With more than 50 years in the business, Sample amassed credits as a session player that are mind-blowing. While the Crusaders (nee Jazz Crusaders) were his main emphasis, in 1964 he began offering his services on the open market, and by 1968 he'd become a go-to Los Angeles session pro. Below are just some of Sample's most high-profile recordings as a side man from when he first began hiring himself out through 1975. Check back with us soon for more on Sample's stellar career as a session pianist, composer, and arranger.

REWIND: RIP Joe Sample: Houston Music Icon Dies at 75

Canned Heat, Living the Blues (1968) The landmark album by the seminal Los Angeles hippie blues band featured their first major hit, "Going Up the Country." Sample was brought in to play piano on one song, the Bob Hite-written "Sandy's Blues." John Mayall and Dr. John played piano on some tracks. Living the Blues has its own niche in rock and roll history as one of the first double albums to ever have serious chart success.

Merry Clayton, Gimme Shelter (1970) Merry Clayton's duet with Rolling Stone Mick Jagger on the Stones' 1969 version of "Gimme Shelter" set her up to record her own first album the following year. This was a typical Lou Adler L.A. session with many name players, including Sample on piano. The album surveyed popular songs of the day including James Taylor's "Country Road" and Paul Simon's "Bridge Over Troubled Water." Clayton is one of the focal points of the highly successful 2013 music documentary Twenty Feet From Stardom.

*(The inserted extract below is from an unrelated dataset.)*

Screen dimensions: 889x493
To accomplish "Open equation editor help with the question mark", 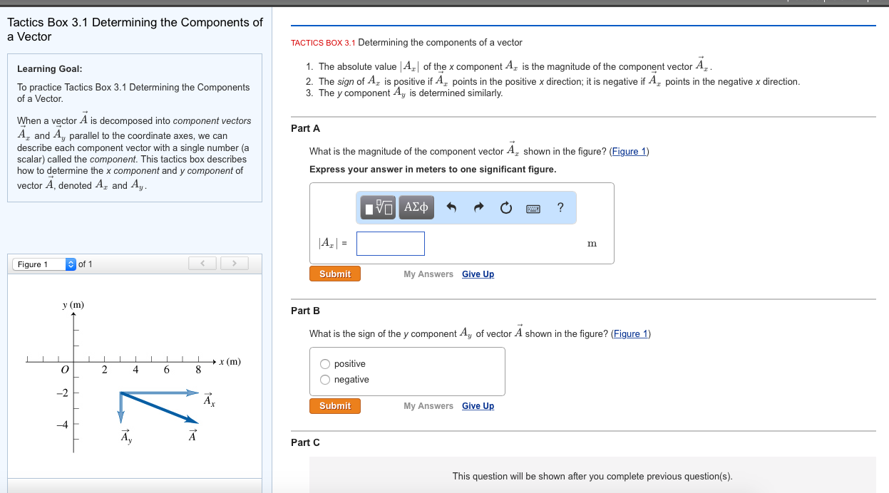I will 560,207.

Quincy Jones, Smackwater Jack (1970) One of those Quincy Jones L.A. sessions with an eclectic cast (Bill Cosby, Freddie Hubbard, Toots Thielmans, Milt Jackson, Ray Brown, Hubert Laws, and 30 other musicians and vocalists), Smackwater Jack was built around the title tune, a Gerry Goffin/Carole King composition. The album didn't do particularly well, but it contained the themes for two wildly popular television shows of the day, Raymond Burr's Ironside and The Cosby Show.

Marvin Gaye, Let's Get It On (1973) The granddaddy of slow jams and hailed as one of the most sexually explicit albums ever upon its release, Let's Get It On found Gaye shifting gears, finally leaning toward a funk formula after 12 soul albums. But it was the title track that captured the public and moved the sexuality bar in popular music forever.

Sample handles most of the keyboard duties, along with Gaye and Marvin Jerkins. Fellow Crusader Wilton Felder was also brought in to play bass on part of the album. Let's Get It On paved the way for other soft-n-sexy crooners like Barry White, while it also pushed funk further into mainstream consciousness.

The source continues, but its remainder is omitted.